Já na Austrália, o modelo fiscal é desenhado para desestimular a embriaguez rápida: os destilados enfrentam algumas das maiores taxas do mundo, enquanto as cervejas se beneficiam de um escalonamento onde rótulos de baixo, médio e alto teor alcoólico possuem encargos diferentes, incentivando as cervejarias a produzirem formulações mais brandas.
Outro caso emblemático de política de saúde pública unida à tributação é o da Suécia, que aplica um imposto estritamente proporcional ao volume de etanol da garrafa, resultando em uma carga tributária alta para bebidas quentes e muito mais acessível para as cervejas, direcionando o consumo nacional para escolhas de menor risco. Alemanha, República Checa e até a China também operam com sistemas que diferenciam o teor alcoólico.
O risco de criar distorções
A importância de estruturar bem esses impostos é validada pela ciência. Uma extensa análise sobre as estruturas globais de tributação do álcool, disponível na National Library of Medicine (NIH), demonstra que mercados que falham em diferenciar o teor alcoólico acabam criando distorções prejudiciais.
O estudo aponta que, em sistemas engessados ou baseados apenas no volume de bebida, os destilados ganham uma vantagem competitiva artificial que estimula o consumo de opções de maior risco em detrimento das bebidas fermentadas.
Apesar de o modelo de diferenciação por ABV ser reconhecido como a melhor prática, instituições globais alertam que a calibragem desses valores ainda é um desafio.
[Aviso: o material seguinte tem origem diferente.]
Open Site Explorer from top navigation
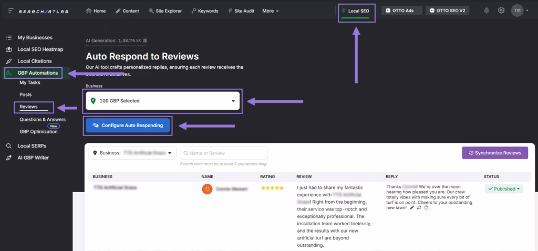The height and width of the screenshot is (251, 538). [x=165, y=11]
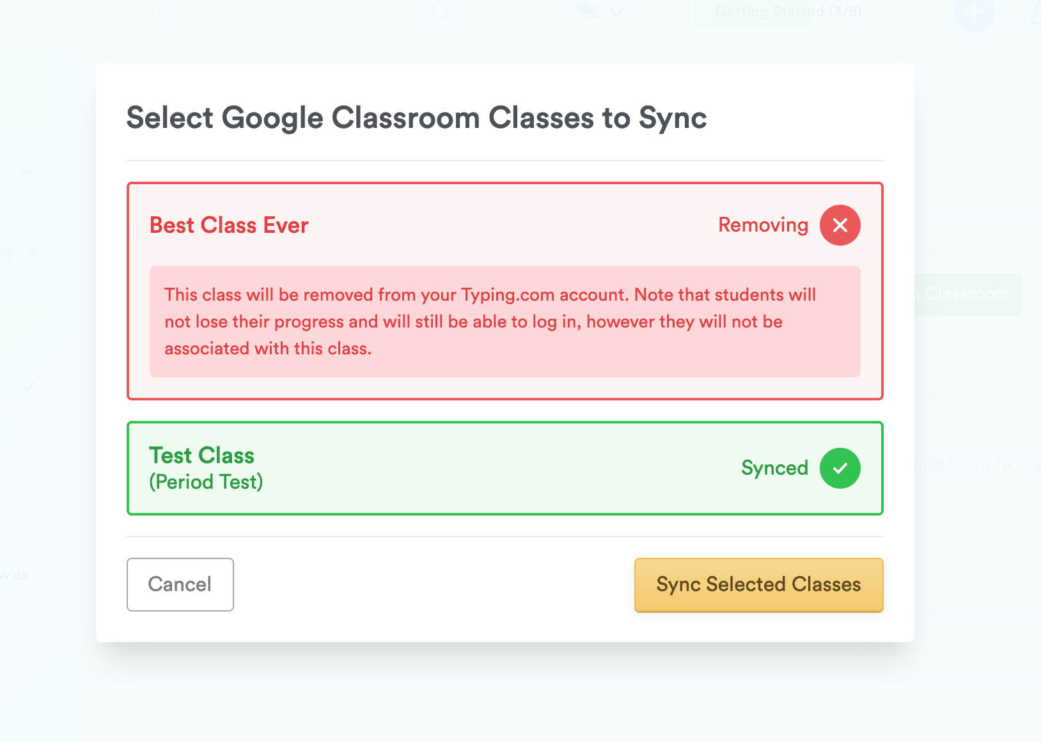Click the magnifier search icon

(x=441, y=11)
A lógica, no entanto, permanece a mesma: qualquer aumento deve seguir a proporção da graduação alcoólica para ser efetivo.
Debate sobre Imposto Seletivo no Brasil
Observar o mercado externo deixa uma lição valiosa para o setor no Brasil, especialmente no atual cenário de regulamentação da Reforma Tributária. Com a iminente implementação do Imposto Seletivo (IS) — o chamado “Imposto do Pecado” —, a calibragem das alíquotas tornou-se o centro das discussões no Congresso Nacional.
Isso porque a lei da Reforma (Emenda Constitucional 132/2023) define apenas que a alíquota “pode” ser feita por diferenciação de teor alcoólico, mas não garante a adoção desse modelo. A palavra final será dada pela Lei Complementar que deve ser enviada em breve pelo Executivo ao Congresso.
Entidades representativas, como a Associação Brasileira de Cerveja Artesanal (Abracerva) e o Sindicato Nacional da Indústria da Cerveja (Sindicerv), vêm atuando para garantir que a lei respeite a diretriz de taxar as bebidas de forma progressiva pelo teor alcoólico.
Um levantamento feito pelo Guia da Cerveja em 2024 mostrou que 77% das cervejarias já apontam a carga tributária como o principal obstáculo para o negócio, e falhar na diferenciação entre cervejas (incluindo as de baixo teor) e destilados pesados asfixiaria ainda mais as pequenas e médias fábricas.
A adoção de impostos progressivos de acordo com o ABV faz os países estabelecerem um padrão que incentiva a moderação, promovendo um ambiente de negócios muito mais racional.